PLANCHE XXXV.

(P. 68, 70 et 71, t. VIII de l'Edition royale.)

FIG. I et III. Ces deux candélabres sont remarquables par leur mécanisme qu'on saisira facilement à l'inspection du dessin. Le pied est formé par trois traverses horizontales qui se démontent volonté. Le fût du candélabre pose sur un plateau qu'il traverse par un tenon fixé en dessous à l'aide d'une cheville; à partir de sa base, le fût s'élève en forme de pilastre, surmonté d'un Hermès à deux faces. Un vase faisant chapiteau pose sur la tête de chaque Hermès; ce vase couronné d'un plateau, où doit être placée la lampe, s'élève et s'abaisse volonté, au moyen d'une tige qui joue dans le pilastre, et qu'on arrête à la hauteur convenable avec une clef. La figure qui sert d'ornement au premier candélabre est celle de Jupiter; on la reconnaît au diadême et à la barbe épaisse et majestueuse. Au revers, la tête se fait remarquer par les cornes de Jupiter Ammon. L'Hermès de l'autre candélabre est celui de Persée, comme peut le faire penser la tête de Méduse et un instrument crochu qui représenterait la harpé.

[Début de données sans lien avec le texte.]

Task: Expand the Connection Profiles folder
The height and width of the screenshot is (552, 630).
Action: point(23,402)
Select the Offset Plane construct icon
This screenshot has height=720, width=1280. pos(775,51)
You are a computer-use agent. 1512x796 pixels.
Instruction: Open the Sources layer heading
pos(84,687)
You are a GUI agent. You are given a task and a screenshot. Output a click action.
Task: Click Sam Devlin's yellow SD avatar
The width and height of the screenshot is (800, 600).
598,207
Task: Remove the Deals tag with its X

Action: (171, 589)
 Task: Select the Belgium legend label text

Sur l'autre face, le buste porte les attributs ordinaires du fils de Maïa, la bourse et le caducée.

FIG. II. Lampadaire en forme de pilastre. La surface de la plinthe qui sert de base, est ornée d'arabesques damasquinés en bronze même. Il est à remarquer que, dans ce lampadaire comme dans tous les autres, et comme le démontre le dessin de la planche précédente, la tige n'est point située au milieu de la base, mais à l'une des extrémités; cette précaution avait, sans doute, pour but de ménager en avant une table commode, où l'on pouvait poser les vases à l'huile, ou d'autres ustensiles nécessaires au service des lampes.